Venían llegando del hospital. Un par de horas antes, mi sobrino se levantó solito, fue a buscar al mi hermano, lo despertó y le dijo “Papá, ya no aguanto. Tengo gato”, antes de ahogarse en tos.
Me puedo imaginar a mi hermano, paralizado del susto, vistiéndolo, llevándolo de la mano en la madrugada a una sala de emergencias, acompañándolo a la nebulización, reviviendo su propia infancia, incapaz de reaccionar distinto a una enfermedad que él conoce demasiado bien.
Cuando yo llegué, se estaban bañando. Les toqué la puerta del baño con fuerza “¡Soy el Lobo feroz! ¡Abránme la puerta!”. Silencio. Y luego la voz de mi sobrino: “Papá, ¿quién ez el lobo fedoz?” A mí me sorprende. No sé qué le leen a los niños de esta época ni me imagino mi infancia sin los tres cerditos. No pude amenazar con soplaré y soplaré y esta puerta derribaré.
Mi sobrino ya tiene 5 años, pero es zopetas y habla como un niñito de 2. A mí me dice Tía Zuzú. El color azul es azú. La erre no existe en sus fonemas. Mi hermano, que lo lleva todos los sábados a la terapia de lenguaje, es un hombre de fe. Porque solo un hombre que no renuncia a la esperanza de que la terapia funcione, le pone al bebé recién nacido José Ignacio. O sea, Zénazio para los amigos y, sobre todo, para mi sobrino.
Sale del baño con sus ojeras de mala noche de asmático. Flaco, fibrudo, todavía jalando mocos, respirando con dificultad. Se me sube a los regazos y se me acurruca.
– ¿Cómo estás?
– Con toz tía- y fuerza una tosecilla para que yo vea que es cierto.
– ¿Pero te sentís mejor?
Me hace la señal internacional de más o menos. Se queda pensando, tristón, y me dice.
– Tía Zuzú, el doctod me dize ¿habda chineado o eztá en terapia?
– ¿Y vos que le dijiste?
– Tedapia… yo tdato de zed vadiente tía, peddo me dicen chineado… él está genuinamente desconcertado y no logra ver la conexión entre su forma de hablar como Guille y el insulto a su masculinidad herida de 5 años.

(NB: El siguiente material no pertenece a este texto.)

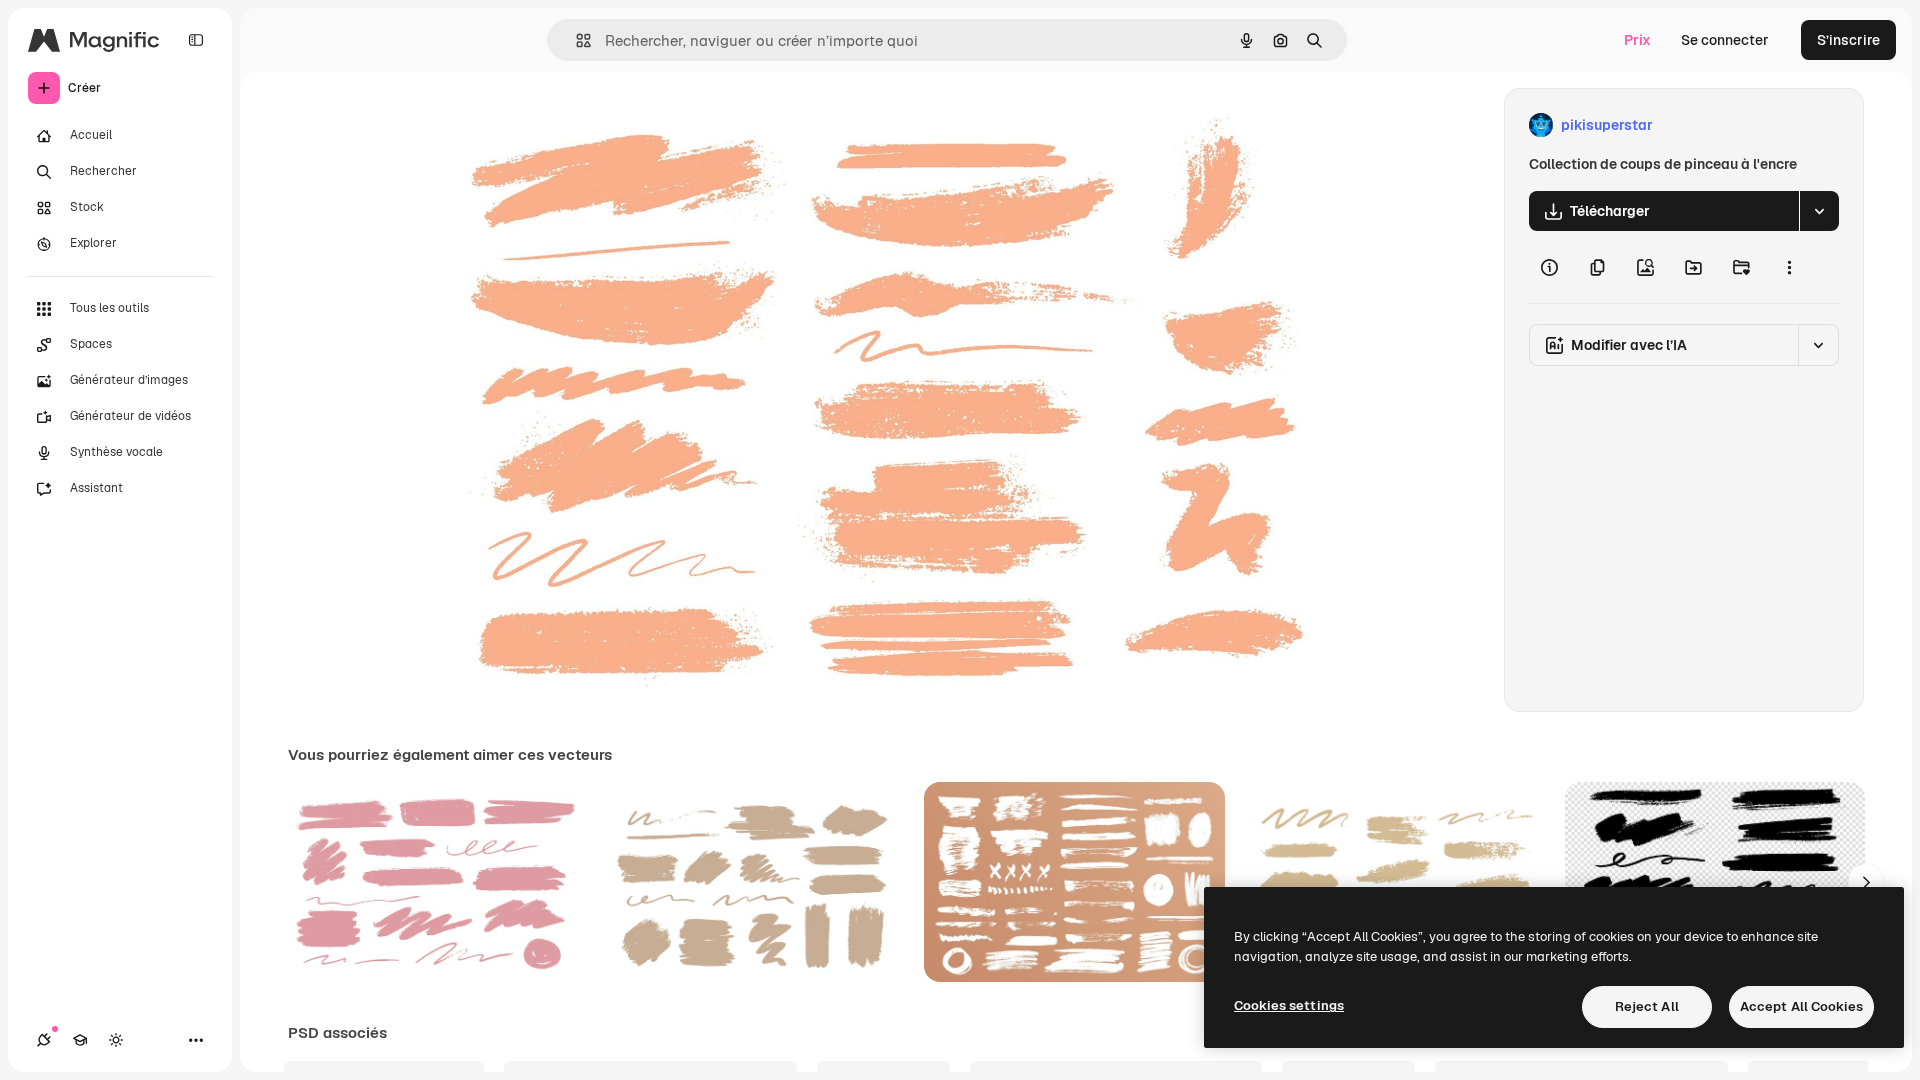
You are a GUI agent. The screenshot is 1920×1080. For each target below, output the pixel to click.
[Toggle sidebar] (196, 40)
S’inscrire (1848, 40)
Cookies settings (1289, 1005)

A mí me hierve la sangre de solo pensar en el inconsciente que le dice eso a un chiquito que llega asustado, de la mano de un papá todavía más asustado, a que le pongan una mascarilla llena de una niebla de medicinas que lo dejan hiperactivo y traquicárdico y que a veces ni así mejora.
– La próxima vez que alguien te diga chineado…
Mi hermano me advierte con los ojos. El también está cansado, pero ante todo, dolido, asustado, preocupado. Los dos sabemos lo que es tener un asmático en la casa.
– ¿Zí?
Mi hermano no dice malas palabras. Nunca. Es católico convencido y practicante, que no se hizo cura porque se enamoró y se casó de con la única novia que tuvo.
– La próxima vez que alguien te diga chineado, vos te parás, sacás el pecho, lo ves a los ojos y le decís “¡Chineado su madre hijueputa!”
Mi hermano interviene “No le enseñe a hablar así. Nosotros no hablamos así”.
– Bueno, igual le decís “Chineado su madre”, pero así, como lo estoy diciendo yo, con ganas en la parte de “su madre”.
Mi sobrino se ríe, divertido de la transgresión. Me pide que repita el parado, la actitud, lo que hay que decir. Cuando mi hermano sale del cuarto, se anima:
– “¿Chineado yo? ¡Chineado zu madde!”
Y se siente un poquito mejor. Se le nota. Le brillan los ojitos.